**Directions:** In the stretch of the article on a possible RBI repo rate hike from "The central bank" through "on April 3-6.", switch "economists" to "analysts" and write out the result.

**Extract to read:**
===

The central bank has increased its policy rate by 250 bps since May last year to tame inflation.

March 29, 2023 / 02:36 PM IST
RBI may hike repo rate by 25 bps in April

RBI may hike repo rate by 25 bps in April

The monetary policy committee (MPC) of the Reserve Bank of India (RBI) is likely to increase the repo rate by 25 basis points (bps) in the April monetary policy meeting to fight higher inflation, economists said.

This stands in contrast to the SBI Research report on the MPC meeting that predicted status quo on the policy rate.

The MPC is scheduled to meet on April 3-6.

“With core inflation still above 6 percent and food inflation again raising its ugly head, the RBI may hike the repo rate one more time by 25 bps, before hitting the pause button in this cycle,” said Rajani Sinha, chief economist, CareEdge.

ICRA in a report added that the anticipated April 2023 rate hike would take the repo rate to 6.75 percent, which is more than 100 bps higher than the MPC’s CPI inflation forecast for H2FY2024 and may be adequate given that the GDP expansion is at best likely to be similar. to potential GDP growth in that period.

The RBI has increased the repo rate by 250 bps since May last year to fight rising inflation.

===

**Provided records:**
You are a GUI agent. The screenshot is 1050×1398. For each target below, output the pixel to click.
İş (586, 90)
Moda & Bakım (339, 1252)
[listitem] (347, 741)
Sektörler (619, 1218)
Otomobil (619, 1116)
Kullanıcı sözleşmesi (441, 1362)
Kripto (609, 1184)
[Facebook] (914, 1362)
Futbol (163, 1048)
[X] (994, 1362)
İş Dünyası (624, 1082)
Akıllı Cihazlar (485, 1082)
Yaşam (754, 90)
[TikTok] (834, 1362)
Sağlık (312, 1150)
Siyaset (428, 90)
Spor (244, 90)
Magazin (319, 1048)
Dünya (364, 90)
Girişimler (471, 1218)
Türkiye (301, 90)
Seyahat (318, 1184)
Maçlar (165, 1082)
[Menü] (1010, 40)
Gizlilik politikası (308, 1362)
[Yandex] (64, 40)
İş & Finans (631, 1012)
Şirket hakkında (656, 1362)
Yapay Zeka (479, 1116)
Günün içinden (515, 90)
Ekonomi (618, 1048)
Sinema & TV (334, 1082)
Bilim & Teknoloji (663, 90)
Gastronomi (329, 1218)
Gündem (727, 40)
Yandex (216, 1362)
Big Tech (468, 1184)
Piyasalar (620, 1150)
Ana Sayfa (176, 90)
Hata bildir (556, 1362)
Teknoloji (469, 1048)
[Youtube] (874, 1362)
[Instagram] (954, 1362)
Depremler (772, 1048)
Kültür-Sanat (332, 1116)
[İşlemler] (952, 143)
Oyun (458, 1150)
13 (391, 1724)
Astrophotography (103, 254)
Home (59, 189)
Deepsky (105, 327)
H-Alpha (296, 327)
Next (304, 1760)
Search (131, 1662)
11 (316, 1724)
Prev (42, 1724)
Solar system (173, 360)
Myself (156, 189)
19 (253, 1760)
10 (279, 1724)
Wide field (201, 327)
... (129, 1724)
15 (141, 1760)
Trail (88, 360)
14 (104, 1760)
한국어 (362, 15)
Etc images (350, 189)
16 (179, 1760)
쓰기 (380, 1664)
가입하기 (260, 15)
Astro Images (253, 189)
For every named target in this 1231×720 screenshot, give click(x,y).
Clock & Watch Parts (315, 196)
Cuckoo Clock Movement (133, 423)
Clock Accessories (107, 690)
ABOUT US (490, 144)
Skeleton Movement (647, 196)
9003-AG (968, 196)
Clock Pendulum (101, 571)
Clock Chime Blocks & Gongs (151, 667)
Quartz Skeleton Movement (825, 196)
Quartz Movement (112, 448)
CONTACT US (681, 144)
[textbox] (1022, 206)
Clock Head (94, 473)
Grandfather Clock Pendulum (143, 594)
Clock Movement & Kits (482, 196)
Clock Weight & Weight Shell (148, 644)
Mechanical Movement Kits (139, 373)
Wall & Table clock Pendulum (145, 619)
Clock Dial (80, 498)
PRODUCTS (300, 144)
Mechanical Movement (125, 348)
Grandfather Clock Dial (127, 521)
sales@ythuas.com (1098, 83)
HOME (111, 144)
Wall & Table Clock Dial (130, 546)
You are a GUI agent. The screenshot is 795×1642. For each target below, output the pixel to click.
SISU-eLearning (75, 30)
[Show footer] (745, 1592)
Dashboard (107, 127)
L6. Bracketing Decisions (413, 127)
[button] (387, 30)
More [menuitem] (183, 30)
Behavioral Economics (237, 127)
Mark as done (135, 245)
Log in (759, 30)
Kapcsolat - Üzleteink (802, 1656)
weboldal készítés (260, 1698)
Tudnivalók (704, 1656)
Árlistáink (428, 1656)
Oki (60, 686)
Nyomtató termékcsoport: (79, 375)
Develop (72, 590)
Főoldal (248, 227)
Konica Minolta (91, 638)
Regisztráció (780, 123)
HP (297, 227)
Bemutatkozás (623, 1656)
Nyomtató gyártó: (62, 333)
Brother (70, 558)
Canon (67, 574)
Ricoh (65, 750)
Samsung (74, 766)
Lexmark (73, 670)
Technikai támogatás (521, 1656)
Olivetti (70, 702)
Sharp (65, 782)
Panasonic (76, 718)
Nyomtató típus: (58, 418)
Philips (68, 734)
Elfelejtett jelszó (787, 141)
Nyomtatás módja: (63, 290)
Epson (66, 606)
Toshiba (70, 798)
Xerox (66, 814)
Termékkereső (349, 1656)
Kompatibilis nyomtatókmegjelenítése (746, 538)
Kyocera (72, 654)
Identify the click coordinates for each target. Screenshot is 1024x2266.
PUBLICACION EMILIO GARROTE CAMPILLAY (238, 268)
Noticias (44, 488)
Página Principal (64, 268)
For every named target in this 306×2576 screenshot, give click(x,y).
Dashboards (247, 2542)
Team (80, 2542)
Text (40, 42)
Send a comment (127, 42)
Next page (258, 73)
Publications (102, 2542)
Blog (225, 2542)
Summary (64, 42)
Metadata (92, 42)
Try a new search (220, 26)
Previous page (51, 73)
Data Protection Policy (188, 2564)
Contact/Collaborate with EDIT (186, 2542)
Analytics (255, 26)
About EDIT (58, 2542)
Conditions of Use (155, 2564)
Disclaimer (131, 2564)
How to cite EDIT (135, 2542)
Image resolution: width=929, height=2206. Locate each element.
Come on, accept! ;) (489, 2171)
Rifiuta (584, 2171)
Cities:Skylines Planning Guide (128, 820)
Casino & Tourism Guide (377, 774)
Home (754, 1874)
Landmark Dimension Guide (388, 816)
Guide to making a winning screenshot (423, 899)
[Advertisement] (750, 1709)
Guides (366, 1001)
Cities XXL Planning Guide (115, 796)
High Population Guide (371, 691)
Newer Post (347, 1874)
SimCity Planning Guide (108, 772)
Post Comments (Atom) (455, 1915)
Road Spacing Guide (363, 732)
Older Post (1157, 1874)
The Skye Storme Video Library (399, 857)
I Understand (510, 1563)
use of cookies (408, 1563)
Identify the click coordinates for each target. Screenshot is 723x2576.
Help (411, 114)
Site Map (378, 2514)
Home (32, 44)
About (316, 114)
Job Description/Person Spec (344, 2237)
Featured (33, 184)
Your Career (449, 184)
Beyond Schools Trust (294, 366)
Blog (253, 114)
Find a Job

===

**Exercise response:**
The central bank has increased its policy rate by 250 bps since May last year to tame inflation.

March 29, 2023 / 02:36 PM IST
RBI may hike repo rate by 25 bps in April

RBI may hike repo rate by 25 bps in April

The monetary policy committee (MPC) of the Reserve Bank of India (RBI) is likely to increase the repo rate by 25 basis points (bps) in the April monetary policy meeting to fight higher inflation, analysts said.

This stands in contrast to the SBI Research report on the MPC meeting that predicted status quo on the policy rate.

The MPC is scheduled to meet on April 3-6.